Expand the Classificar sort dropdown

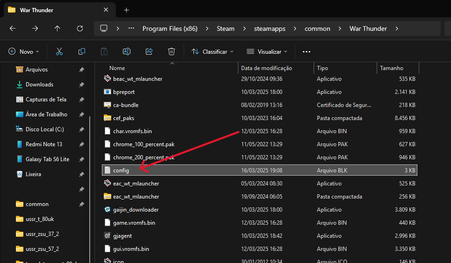point(213,51)
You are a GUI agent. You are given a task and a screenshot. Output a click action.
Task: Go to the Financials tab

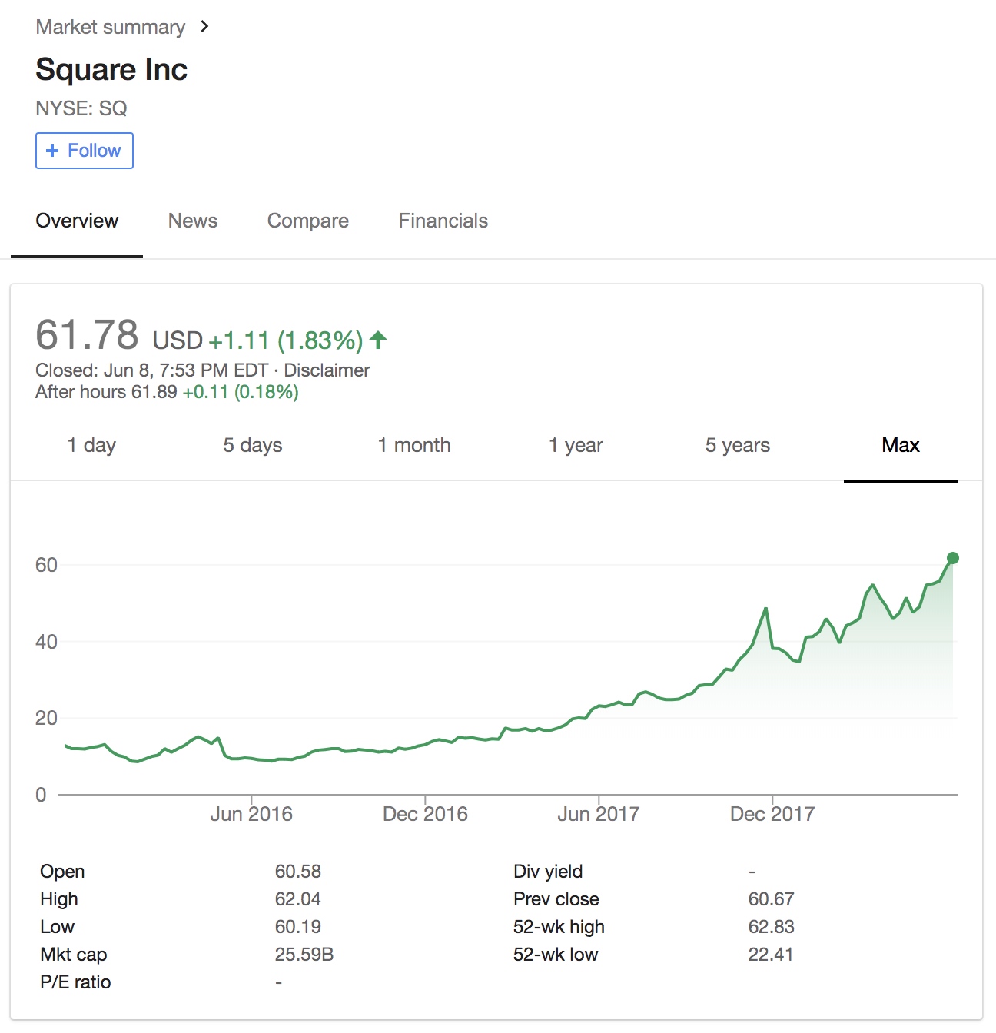pyautogui.click(x=443, y=221)
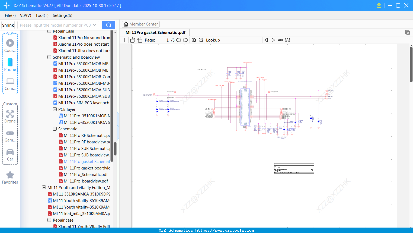Rotate the schematic clockwise
Image resolution: width=413 pixels, height=233 pixels.
[x=140, y=40]
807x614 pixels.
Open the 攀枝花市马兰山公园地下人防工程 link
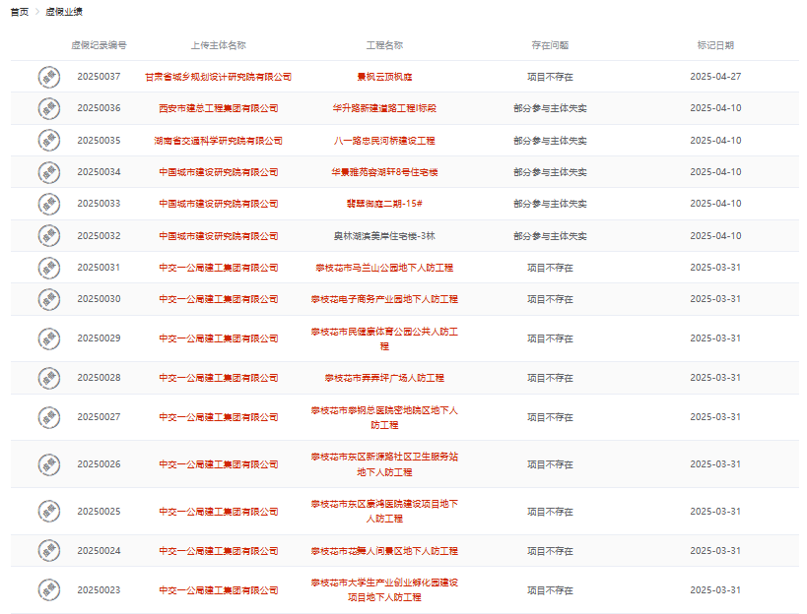(x=385, y=267)
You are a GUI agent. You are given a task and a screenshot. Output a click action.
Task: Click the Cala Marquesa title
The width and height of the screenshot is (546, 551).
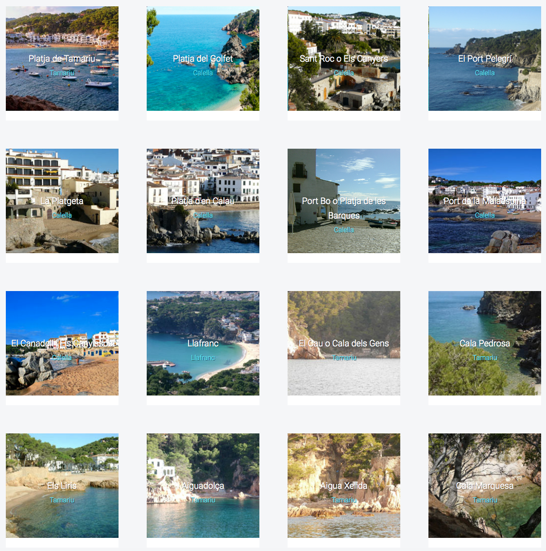pyautogui.click(x=485, y=485)
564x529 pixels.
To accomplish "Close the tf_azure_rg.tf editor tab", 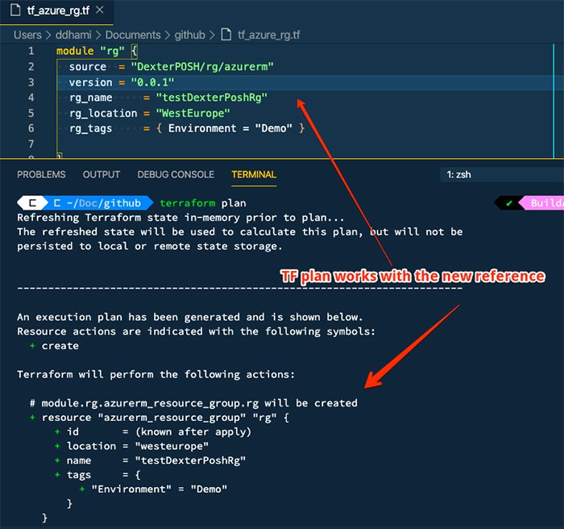I will tap(100, 12).
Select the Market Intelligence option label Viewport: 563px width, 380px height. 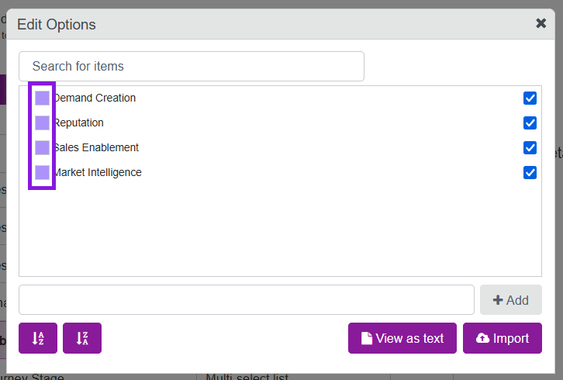(98, 172)
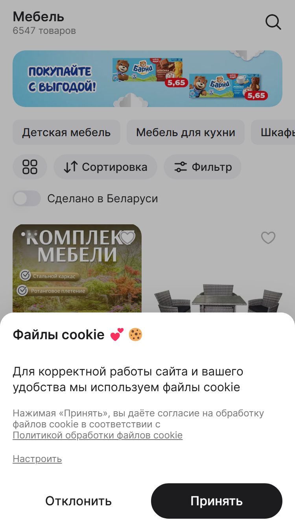Select Детская мебель category chip
The width and height of the screenshot is (295, 525).
[x=66, y=132]
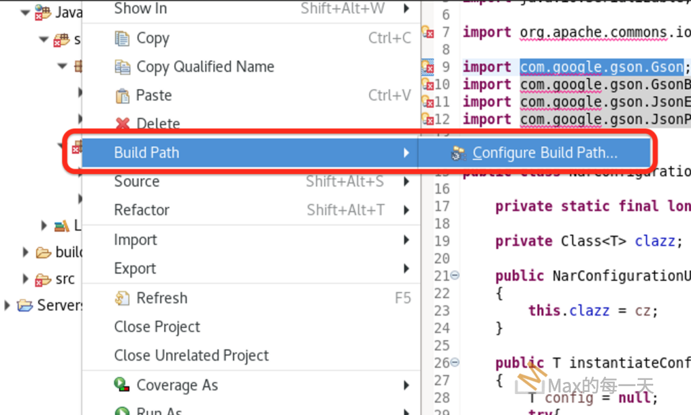
Task: Expand the Servers project tree node
Action: click(x=7, y=306)
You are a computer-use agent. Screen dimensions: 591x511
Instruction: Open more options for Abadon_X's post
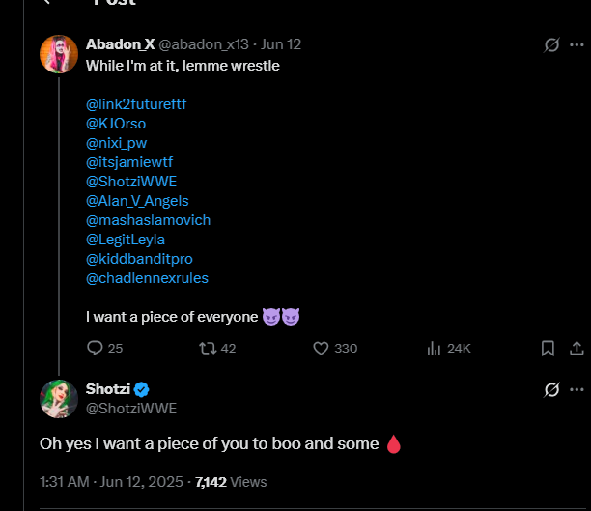[x=577, y=44]
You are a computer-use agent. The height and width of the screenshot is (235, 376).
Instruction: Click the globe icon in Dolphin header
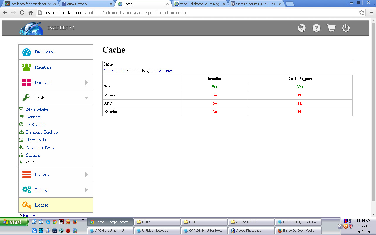(x=302, y=28)
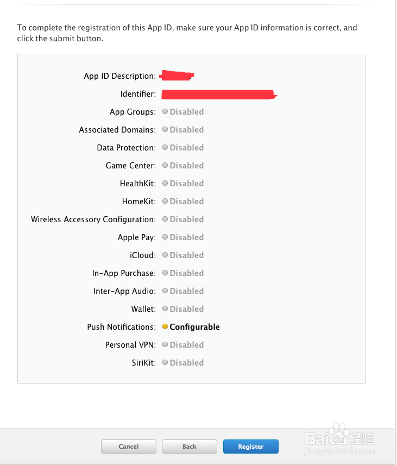
Task: Click the redacted Identifier value
Action: [x=219, y=95]
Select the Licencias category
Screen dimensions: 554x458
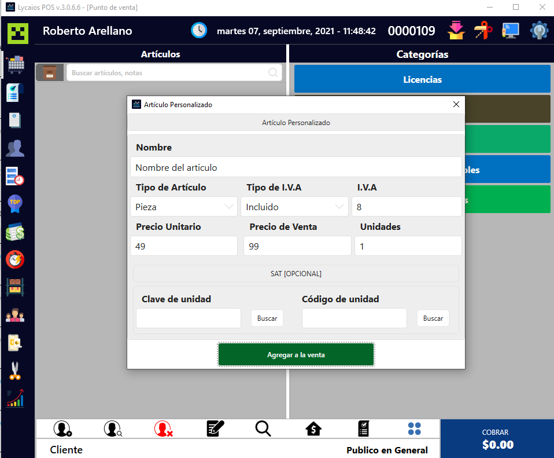point(422,79)
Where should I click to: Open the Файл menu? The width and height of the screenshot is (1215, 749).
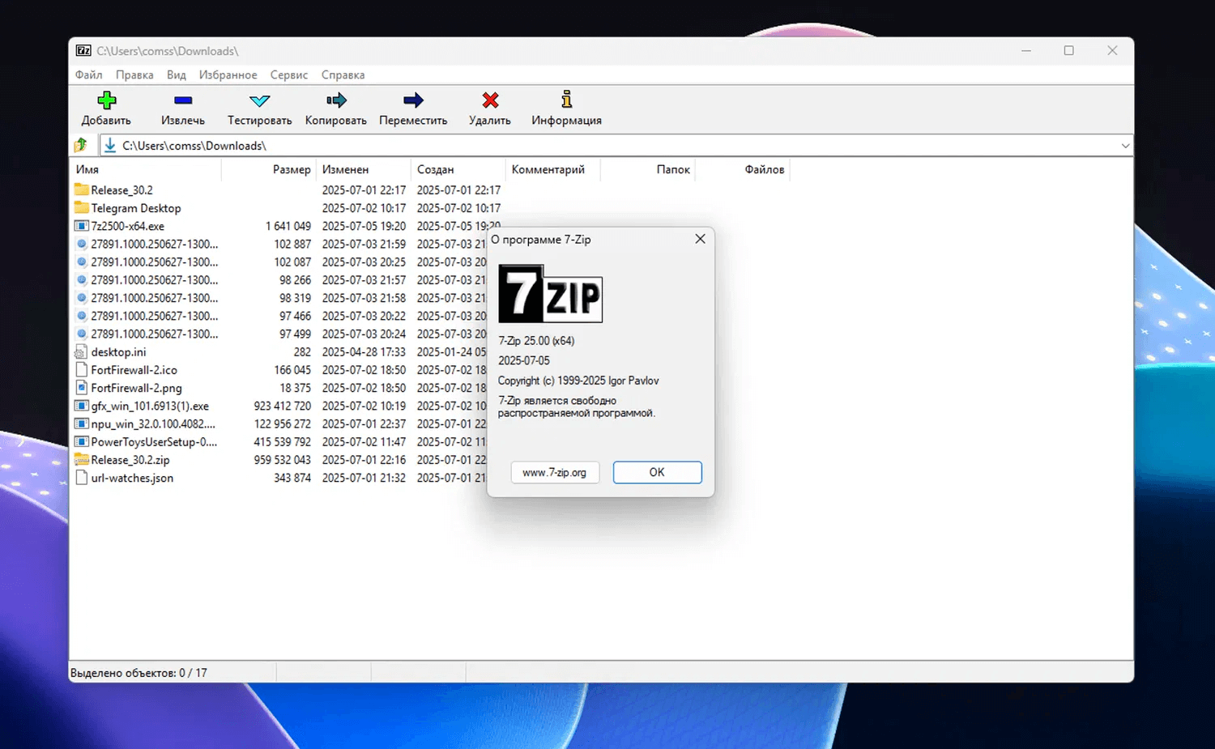click(88, 74)
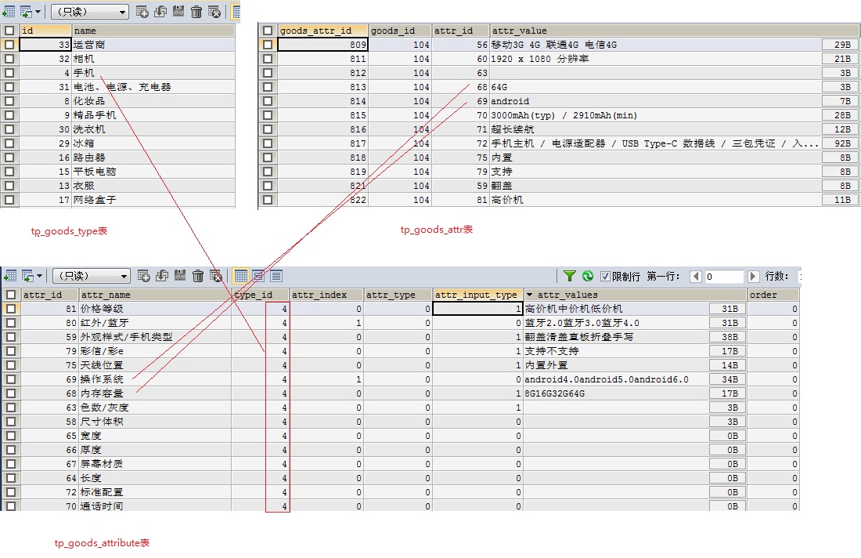
Task: Open the top (只读) dropdown menu
Action: click(90, 12)
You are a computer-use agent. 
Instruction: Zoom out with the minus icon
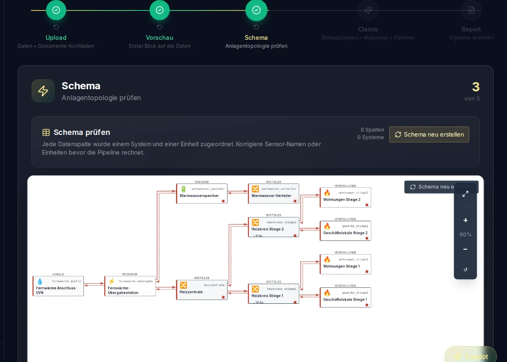tap(466, 249)
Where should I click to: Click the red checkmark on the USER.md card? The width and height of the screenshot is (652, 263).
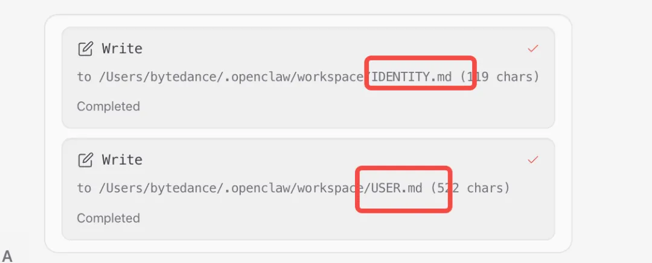(532, 160)
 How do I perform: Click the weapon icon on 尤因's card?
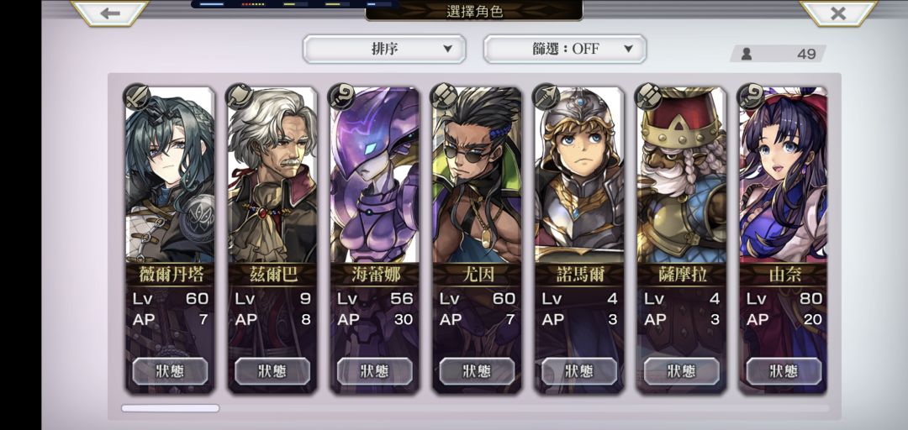pyautogui.click(x=444, y=97)
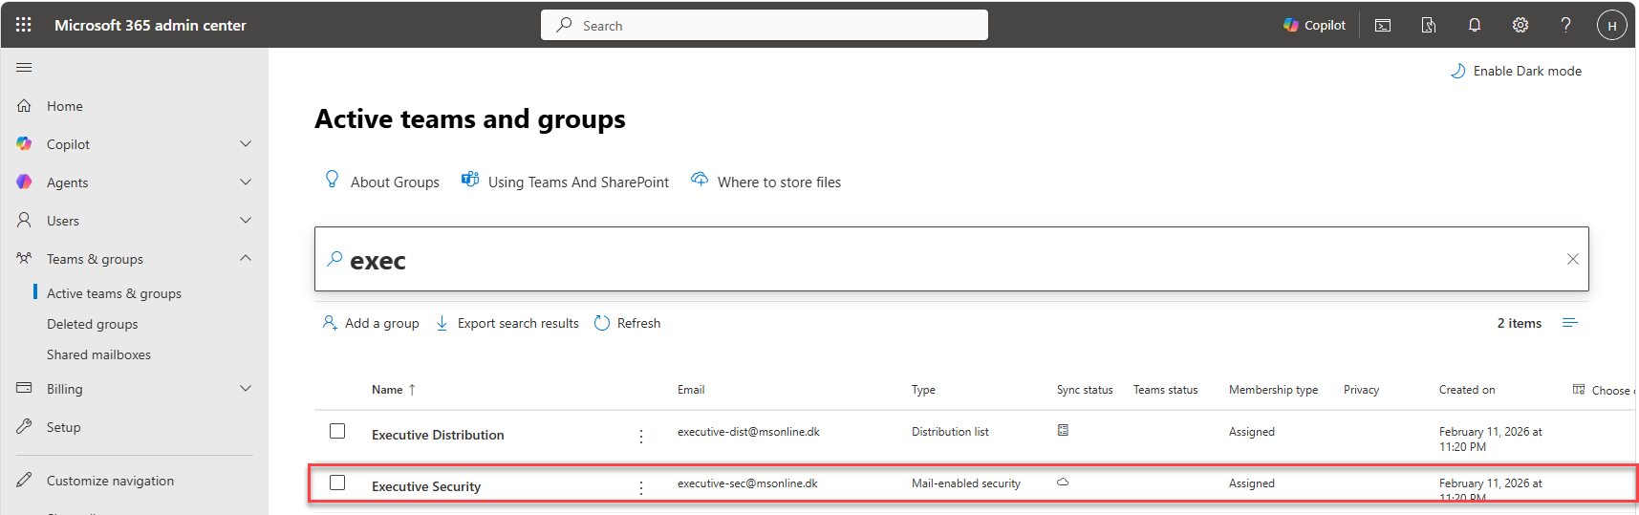
Task: Open Cloud Shell terminal icon
Action: pyautogui.click(x=1383, y=25)
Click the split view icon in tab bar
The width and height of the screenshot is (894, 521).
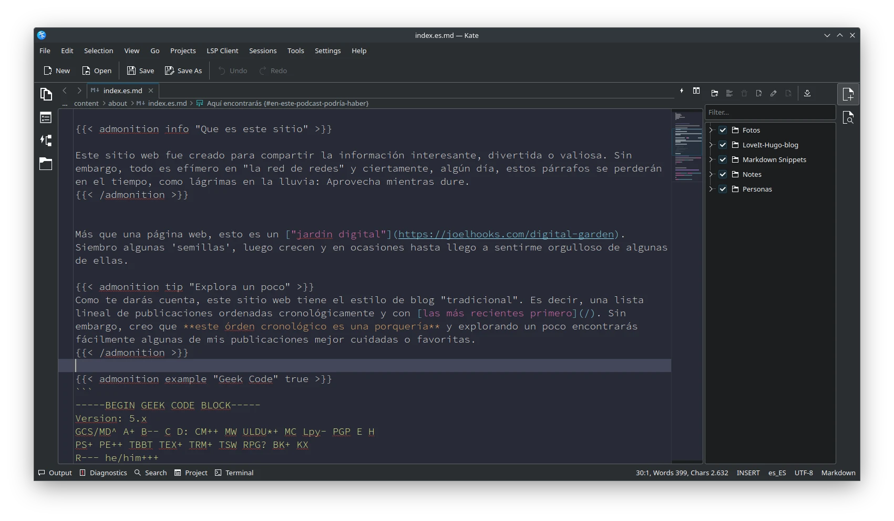tap(696, 91)
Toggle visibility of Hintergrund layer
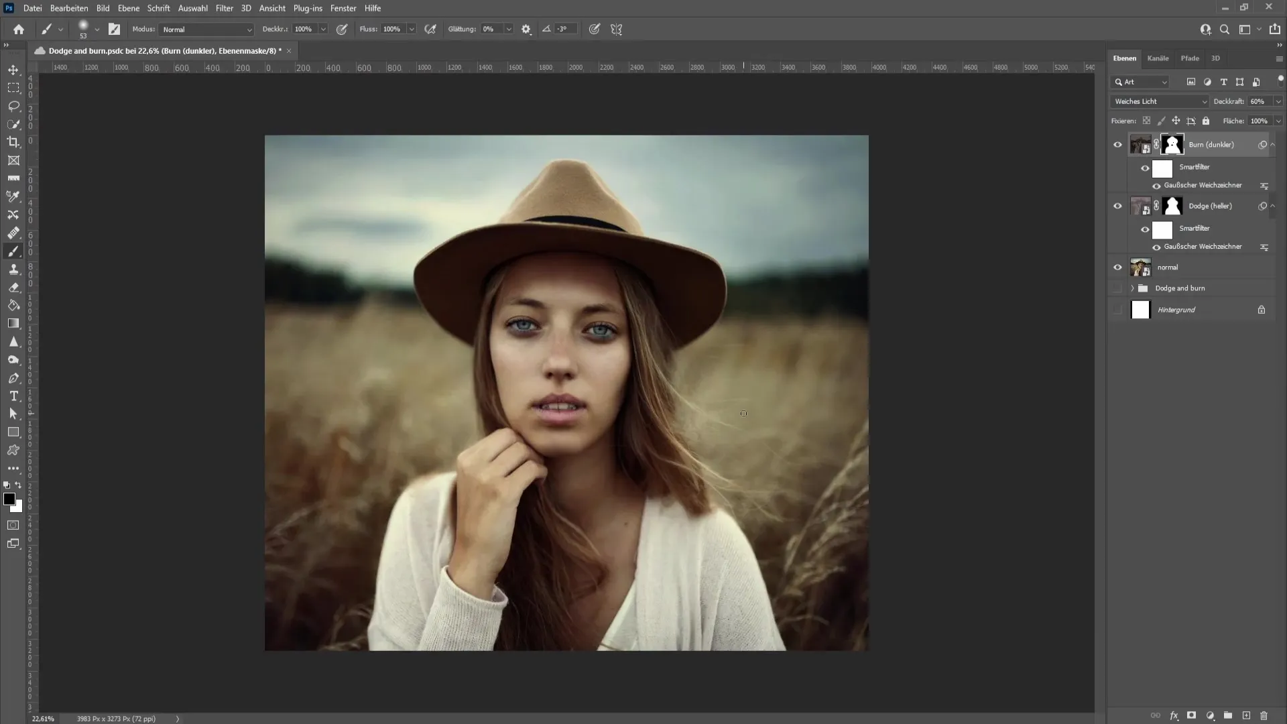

· · ·

YOUR TASK:
Review the material and copy each line in which the word "agent" appears.

PROBLEM SOLUTION:
You are a GUI agent. You are given a task and a screenshot. Output a click action.
You are a GUI agent. You are given a task and a screenshot. Output a click action.
You are a computer-use agent. Screen dimensions: 591x511
You are a computer-use agent. The height and width of the screenshot is (235, 376).
You are a computer-use agent. 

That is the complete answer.